New construction is also planned for the campus including new classrooms, offices, library and more, while connecting the two existing gymnasiums and the cafeteria to the new building.
The cafeteria and kitchen will be upgraded, and bleachers in the gymnasium will be replaced. Remaining buildings will be demolished and parking added.
Little Cypress Elementary and Little Cypress Intermediate will see big changes as the campuses will be connected as exterior awning is extended. Each campus will have improved traffic flow for students being dropped off or picked up by parents and for school bus loading and unloading.
Mauriceville Middle School and Mauriceville Elementary would also become connected campuses through the extension of exterior awning. Each campus would receive new, secure front entrances as well.
The elementary have new classrooms constructed, while the current 200 building classroom wing would be demolished. Existing buildings would be connected and traffic flow improved for both campuses.
A new gymnasium, band hall and science lab would be constructed at the middle school campus, along with renovations to the offices and nurse’s office and new equipment. Existing buildings would be connected and parking added.
A new, state-of-the-art cafeteria and kitchen would be constructed to be utilized by both campuses.
“LC-M has never passed a bond over $12.5 million before, and that was in 1999,” said Dr. Pauline Hargrove, superintendent of the LC-M Consolidated Independent School District. “And that bond was unique because it didn’t raise taxes.”
Earlier this year, The Little Cypress-Mauriceville Consolidated Independent School District’s Board of Trustees voted to call for a $56 million bond election to help repair, and, in some cases, replace aging facilities throughout the district which were built between 30 to 60 years ago, depending on the campus.
A priority of the bond was in improving safety at each facility by providing for the construction of secure main entrances at all LC-M CISD campuses. These improvements will be made by connecting buildings together and eliminating exterior walkways between classes.
Taxes will increase for patrons of the Little Cypress-Mauriceville Consolidated Independent School District. The average market value of a residence within the district is currently $109,842.
According to information provided by the district, if the bond election is approved by voters, taxes on a house valued at $100,000 would increase by $266 per year.
However, this rate increase would not apply to district patrons who are ages 65 and older or disabled.
“I think people realized we, as a district, were in a position where something to be done,” Hargrove added. “We are responsible for making our community members understand the situation and what programs and services we are able to offer. We would be negligent not to provide for the safety and education that our students need.”
Hargrove and supporters of the proposed bond, which included a standing room only crowd inside the board room of the LC-M CISD Administration building later that night, were on pins and needles in anticipation of the results. The topic was one of great interest to the community as approximately 20 percent of the registered voters went to the polls.

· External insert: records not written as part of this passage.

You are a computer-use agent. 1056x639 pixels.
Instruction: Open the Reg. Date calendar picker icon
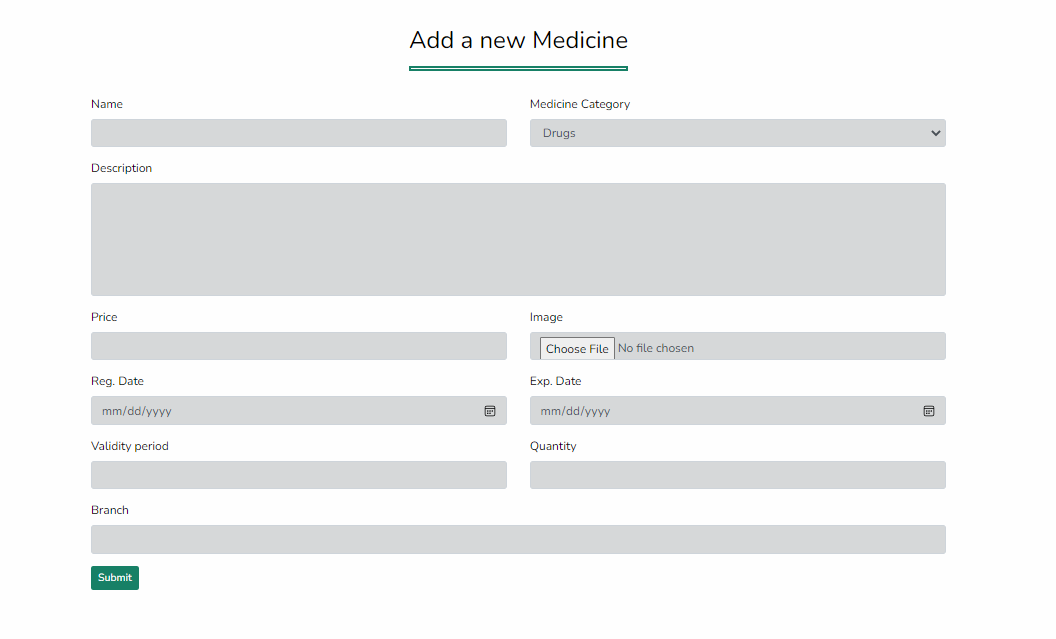point(489,410)
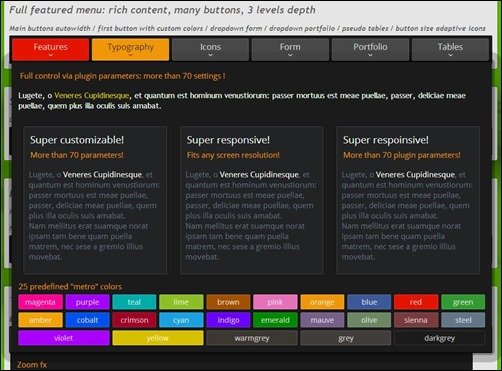
Task: Click Veneres Cupidinesque in Super customizable box
Action: [102, 175]
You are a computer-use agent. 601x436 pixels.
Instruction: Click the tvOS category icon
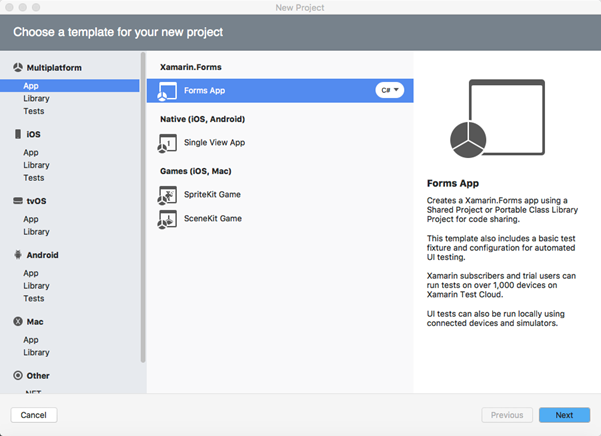click(x=18, y=201)
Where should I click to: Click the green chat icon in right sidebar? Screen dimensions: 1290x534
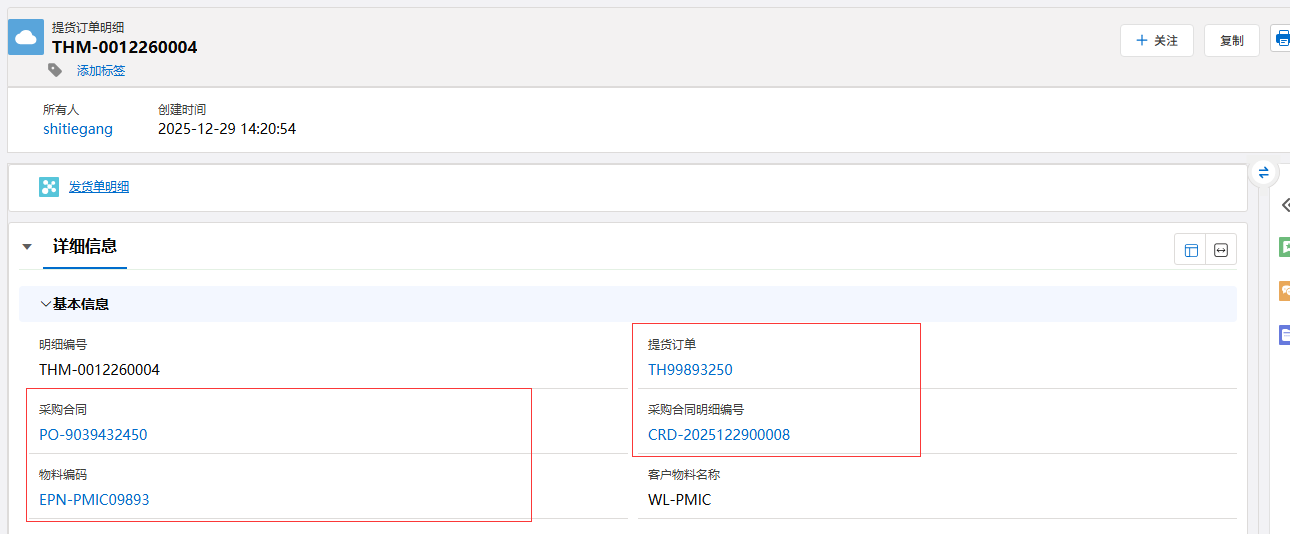[1284, 246]
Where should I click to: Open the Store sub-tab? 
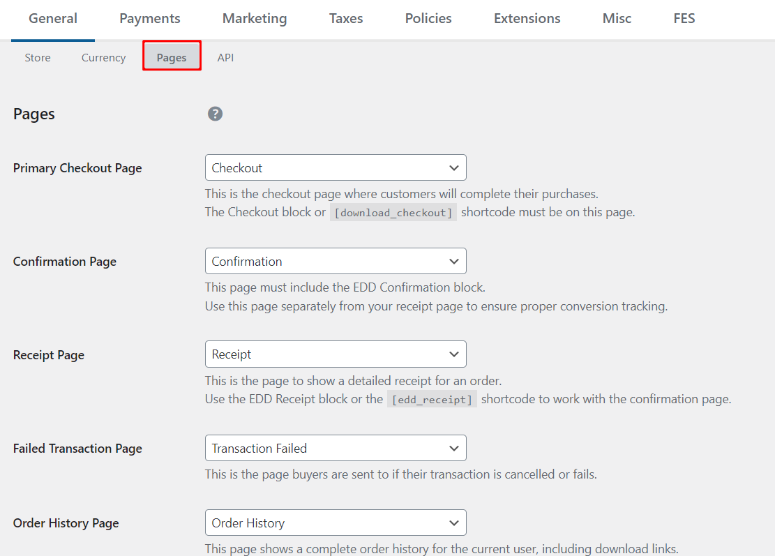click(x=38, y=58)
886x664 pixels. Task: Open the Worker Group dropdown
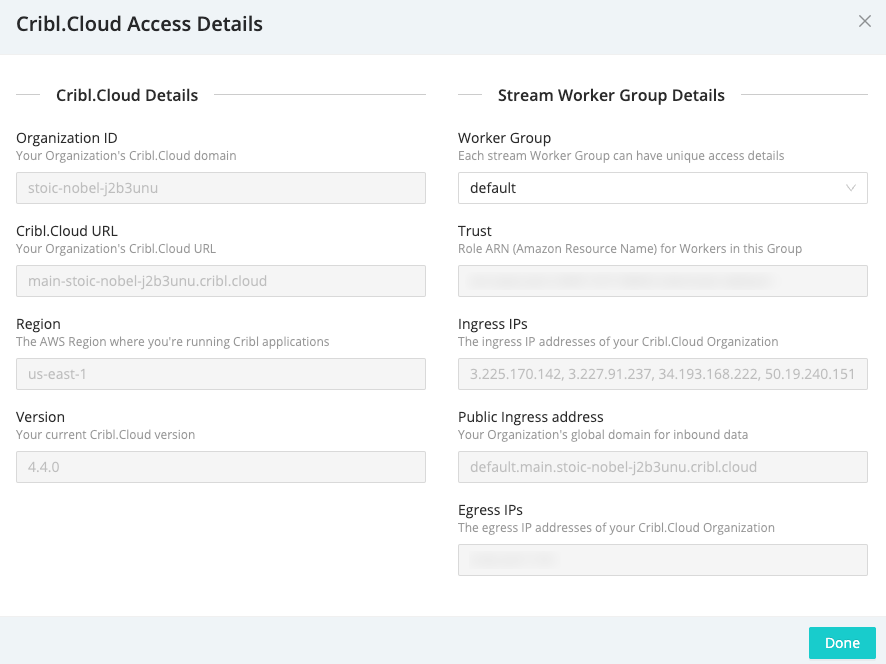[662, 188]
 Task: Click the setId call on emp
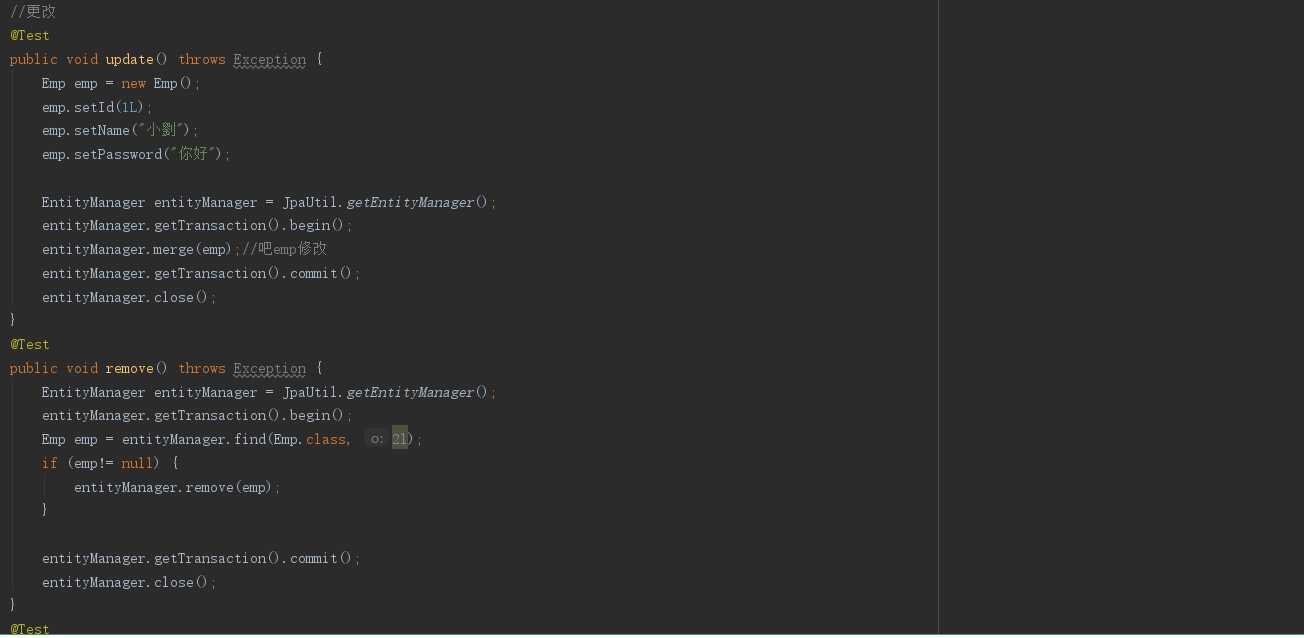[93, 107]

“We knew it would be tough, but we believed in our families and our supporters and knew this is what we had to do,” she continued. “This whole effort has been undergirded in prayer. We are rejoicing and giving thanks to the Lord and each and every person who helped make this possible. It was truly a united effort.”
A proposed $40 million bond election failed to gain voter approval in May 2008 and fell short by 56 votes.
The earliest timetable for any potential construction now that voters have approved the bond would be in the spring of 2014.